Dong-din-on F, Songserm T, Pissawong T, Srimanote P, Thanongsaksrikul J, Thueng-in K, Moonjit P, Lertwatcharasarakul P, Seesuay W, Chaicumpa W - Viruses (2015)

Bottom Line: An agent that blocks the M1 functions should be an effective anti-influenza agent.The PEN-scFv (transbody), when used to treat the cells pre-infected with the heterologous clade/subclade A/H5N1 reduced the viral mRNA intracellularly and in the cell culture fluids.The transbody specific to the M1 MD, either alone or in combination with the cognate human scFvs specific to other influenza virus proteins, should be an effective, safe and mutation tolerable anti-influenza agent.

View Article: PubMed Central - PubMed

Affiliation: Center for Agricultural Biotechnology, Kasetsart University, Kamphaeng Saen Campus, Nakhon Pathom 73140, Thailand. fddvt66@outlook.com.

ABSTRACT
A new anti-influenza remedy that can tolerate the virus antigenic variation is needed.

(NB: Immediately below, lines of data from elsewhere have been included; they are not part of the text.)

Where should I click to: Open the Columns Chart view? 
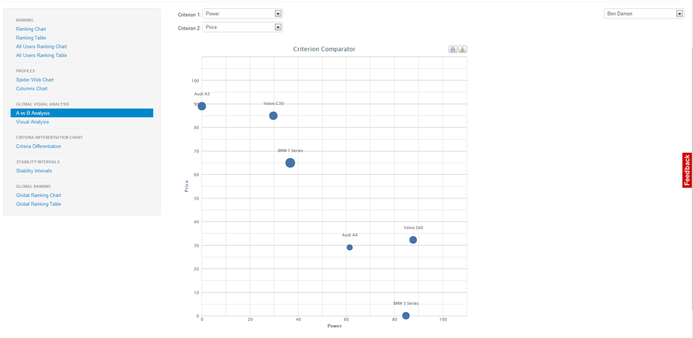[32, 88]
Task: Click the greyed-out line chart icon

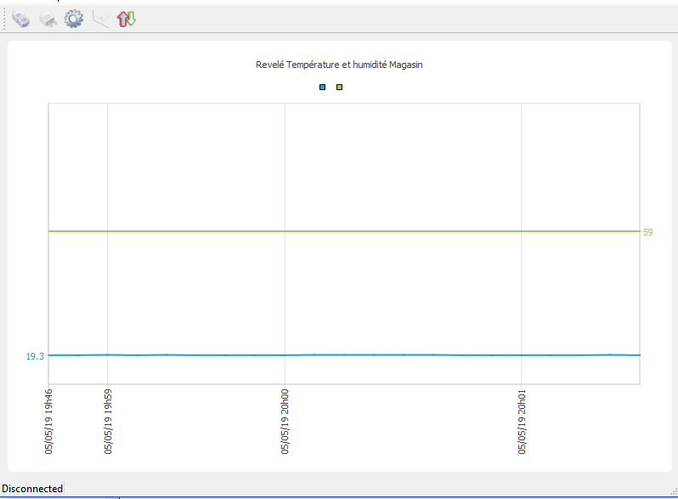Action: [x=100, y=19]
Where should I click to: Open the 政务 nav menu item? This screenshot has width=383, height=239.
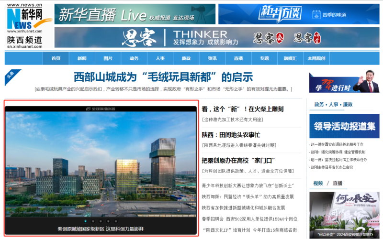click(134, 58)
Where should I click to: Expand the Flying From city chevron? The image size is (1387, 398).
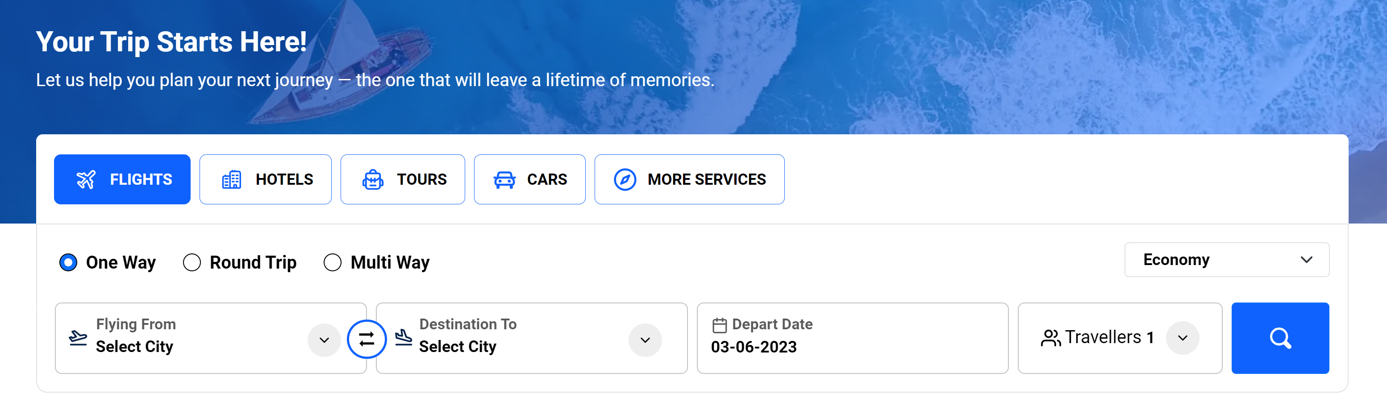point(324,340)
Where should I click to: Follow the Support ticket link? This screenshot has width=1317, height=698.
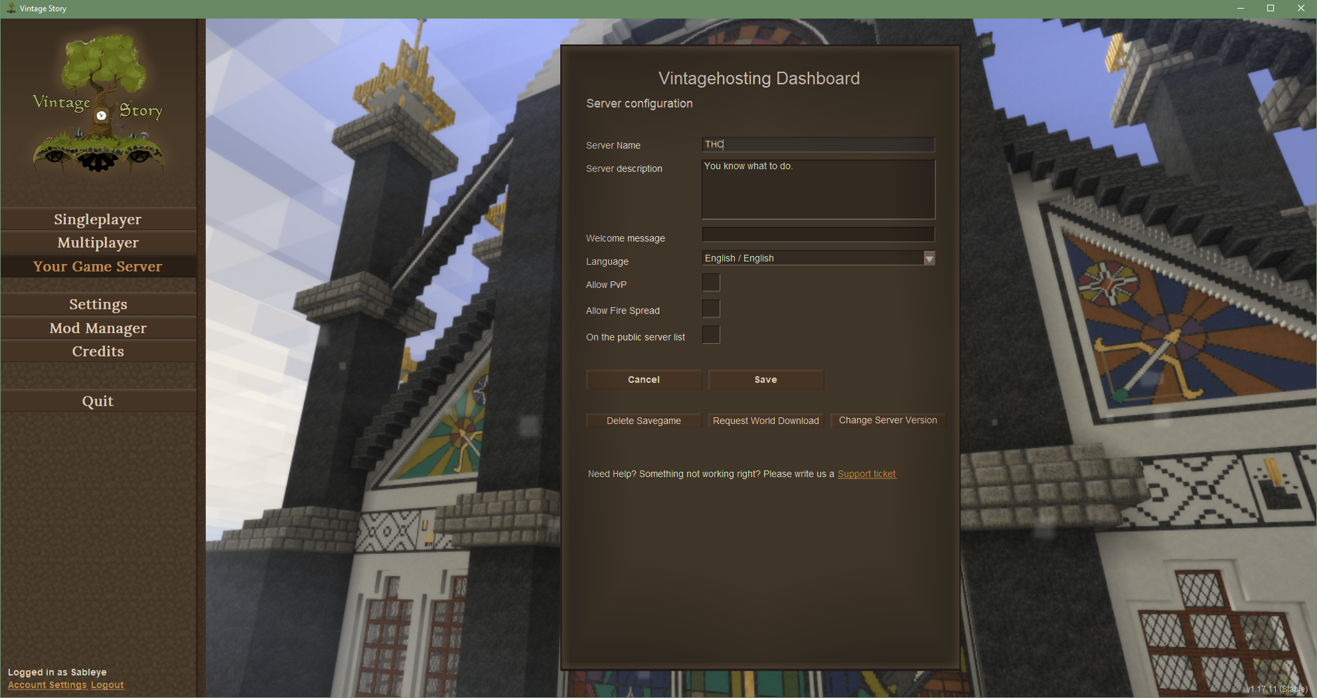(866, 474)
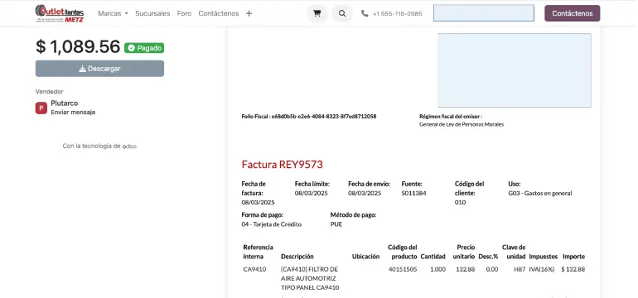Image resolution: width=638 pixels, height=298 pixels.
Task: Open the shopping cart icon
Action: tap(317, 13)
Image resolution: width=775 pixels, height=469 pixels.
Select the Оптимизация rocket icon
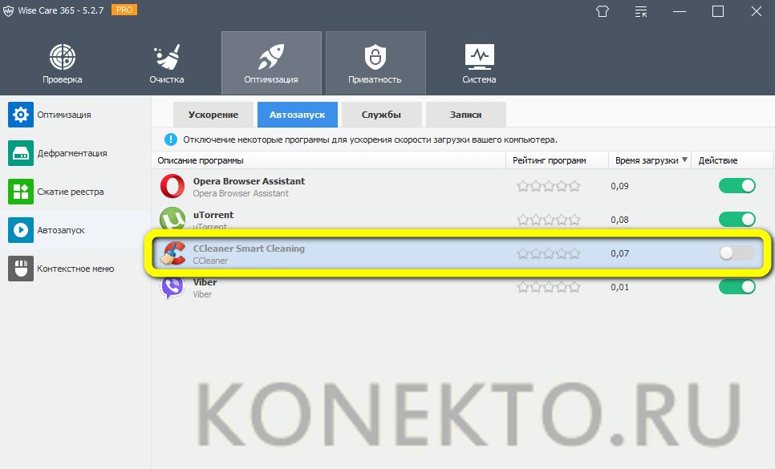click(x=271, y=58)
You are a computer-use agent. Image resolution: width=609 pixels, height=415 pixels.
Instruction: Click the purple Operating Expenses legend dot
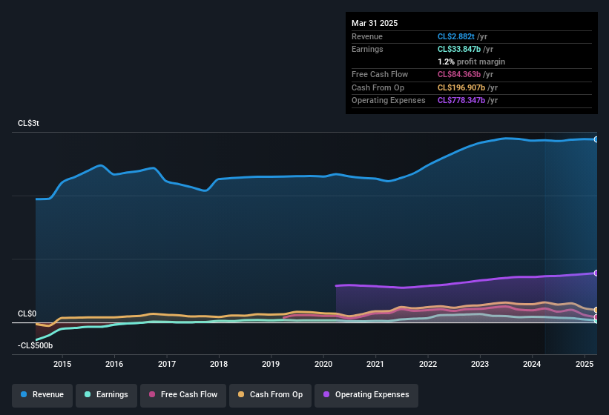pos(326,394)
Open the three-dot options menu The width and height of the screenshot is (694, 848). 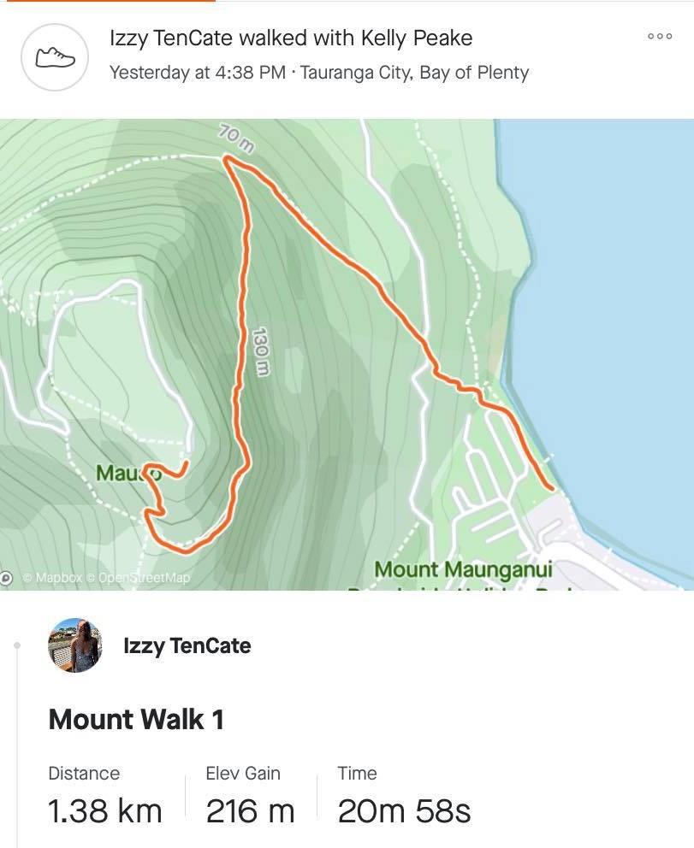coord(660,37)
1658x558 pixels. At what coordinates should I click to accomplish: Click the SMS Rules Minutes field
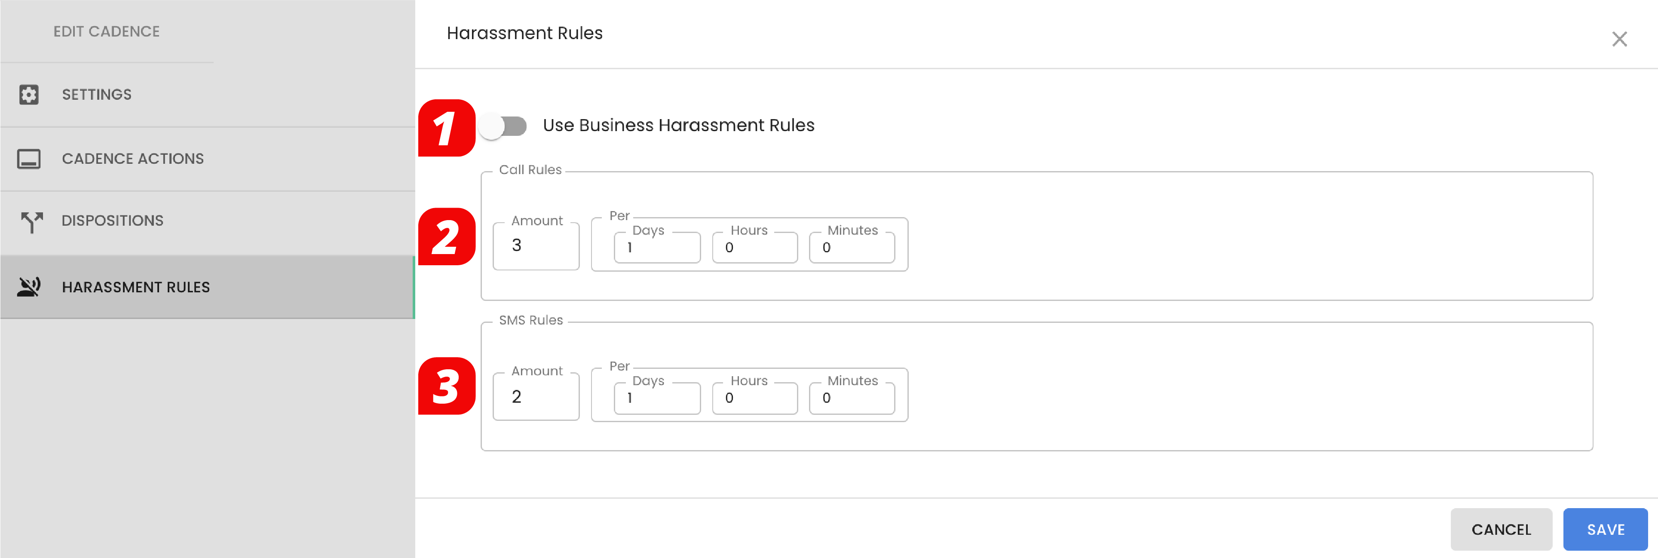pos(851,398)
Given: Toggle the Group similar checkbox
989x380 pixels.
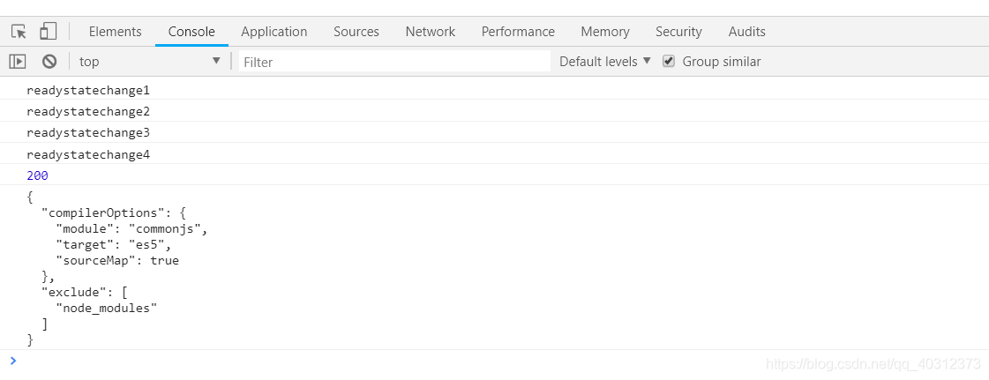Looking at the screenshot, I should click(x=669, y=61).
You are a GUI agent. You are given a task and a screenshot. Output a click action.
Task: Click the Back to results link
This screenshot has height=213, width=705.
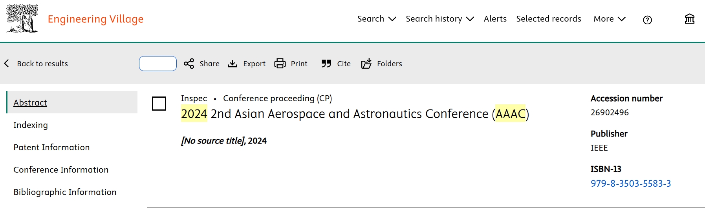coord(42,64)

Influenza virus matrix protein-1 (M1) is highly conserved and pivotal for the virus replication cycle: virus uncoating, assembly and budding. An agent that blocks the M1 functions should be an effective anti-influenza agent. In this study, human scFv that bound to recombinant M1 middle domain (MD) and native M1 of A/H5N1 was produced. Phage mimotope search and computerized molecular docking revealed that the scFv bound to the MD conformational epitope formed by juxtaposed helices 7 and 9 of the M1. The scFv was linked molecularly to a cell penetrable peptide, penetratin (PEN). The PEN-scFv (transbody), when used to treat the cells pre-infected with the heterologous clade/subclade A/H5N1 reduced the viral mRNA intracellularly and in the cell culture fluids. The transbody mitigated symptom severity and lung histopathology of the H5N1 infected mice and caused reduction of virus antigen in the tissues as well as extricated the animals from the lethal challenge in a dose dependent manner. The transbody specific to the M1 MD, either alone or in combination with the cognate human scFvs specific to other influenza virus proteins, should be an effective, safe and mutation tolerable anti-influenza agent.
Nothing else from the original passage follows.